Even if it’s a bit late* I decided to start solving all the puzzles of the Advent of Code (AoC) using TensorFlow.
One may be wondering why solving the AoC puzzles using TensorFlow and what it means to solve them with TensorFlow. First of all, it can be a nice challenge for myself, to see if I’m able to design pure TensorFlow solutions for these challenges. But perhaps more important than the personal challenge, is the demonstration of the power of the framework. In fact, solving a coding puzzle with TensorFlow doesn’t mean throwing fancy machine learning stuff (without any reason) to the problem to solve it.
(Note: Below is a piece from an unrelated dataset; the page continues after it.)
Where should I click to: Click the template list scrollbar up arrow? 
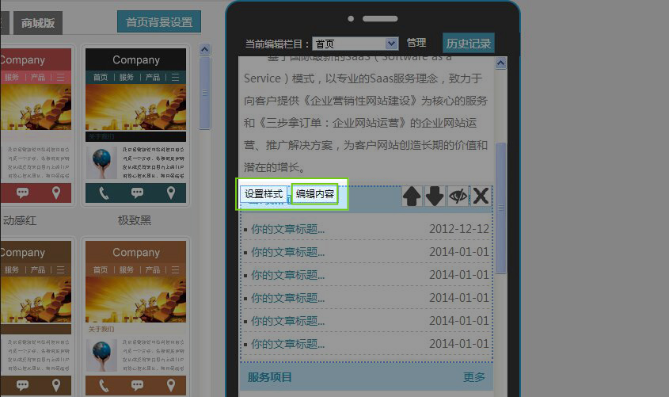(204, 49)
On the contrary, I want to demonstrate the flexibility - and the limitations - of the framework, showing that TensorFlow can be used to solve any kind of problem and that the produced solutions have tons of advantages with respect to the solutions developed using any other programming languages. In fact, I see TensorFlow more as a programming language than as a mere framework. This is a strong statement, but it’s justified (IMHO) by the different way of reasoning one must follow when designing pure-TensorFlow programs.
TensorFlow programs are self-contained descriptions of computation. The inference of a trained machine learning model is a TensorFlow program, but the framework is so flexible that allows describing - and exporting! - generic programs.
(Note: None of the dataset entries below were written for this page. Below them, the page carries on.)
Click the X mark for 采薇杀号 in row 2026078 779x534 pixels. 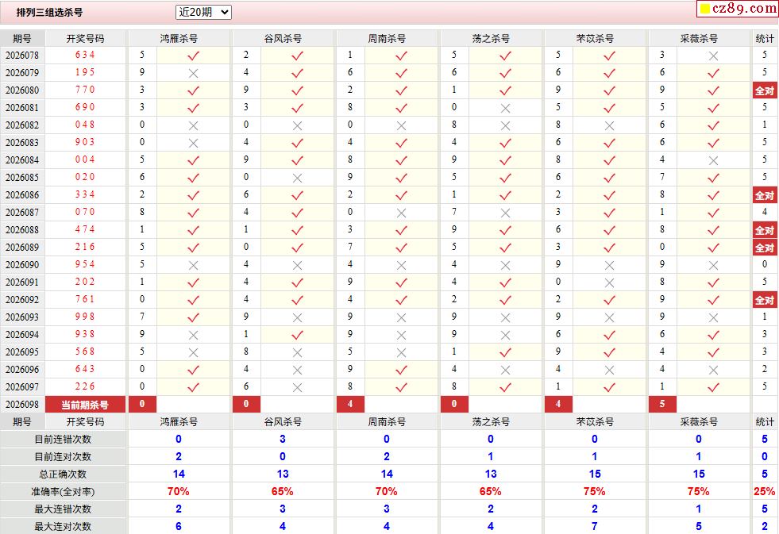pos(713,56)
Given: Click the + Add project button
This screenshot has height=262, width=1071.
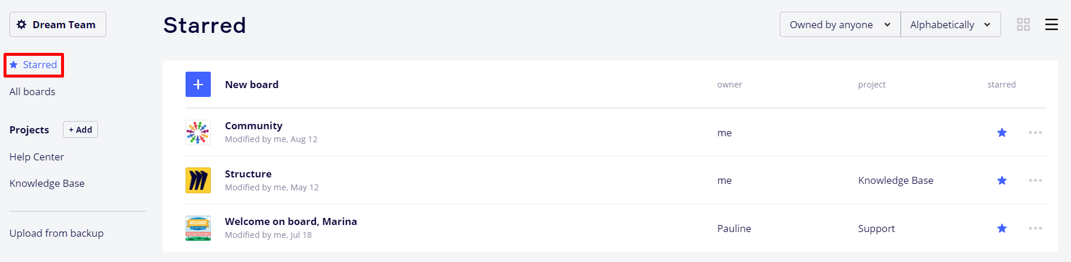Looking at the screenshot, I should click(80, 130).
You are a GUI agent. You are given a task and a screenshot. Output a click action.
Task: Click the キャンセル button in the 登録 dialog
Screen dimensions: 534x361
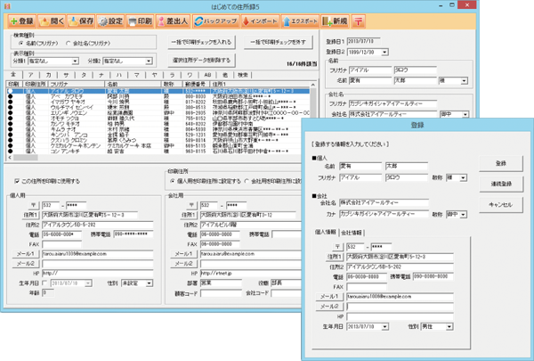[500, 204]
I’ll try to write a short article for every problem I solve using TensorFlow (so this is the beginning of a series, I hope!), highlighting the peculiarities of the provided solutions and explaining how to reason when creating TensorFlow programs.
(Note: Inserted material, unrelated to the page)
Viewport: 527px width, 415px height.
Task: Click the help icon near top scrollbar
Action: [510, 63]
*Today (12 Dec 2021) is the 11th day of the Advent of Code in my timezone (UTC+1).
Advent of Code
To give a bit of context, let’s recap what AoC is. From the about section:
Advent of Code is an Advent calendar of small programming puzzles for a variety of skill sets and skill levels that can be solved in any programming language you like.
This is pretty much what we need to know. Every year, from the 1st to the 25th of December we do have a puzzle to solve. As I said, I’m a bit late to the party since I decided to start this AoC journey only today, but after all, every cloud has a silver lining. In fact, I can safely stream all the solutions I write without ruining the challenge to anyone, since the various daily leaderboards are all full.
Day 1: Sonar Sweep: part one
You can click on the title above to read the full text of the puzzle. The TLDR version is:
You are given with a set of numbers like
199
200
208
210
200
207
240
269
260
263
the puzzle goal is count the number of times there’s an increase. In the example above, the changes are
199 (N/A - no previous measurement)
200 (increased)
208 (increased)
210 (increased)
200 (decreased)
207 (increased)
240 (increased)
269 (increased)
260 (decreased)
263 (increased)
so the answer to the puzzle is 7.
We have all the information required to solve the task. On the AoC page, we can download the real input, that’s a text file with the same format presented above, that we can put next to the TensorFlow program we are implementing.
Design phase
The nature of this task is sequential. We should read the file line by line, convert the line into a number, and compare the i-th number with the (i-1)th. If there’s an increase, add one to the counter.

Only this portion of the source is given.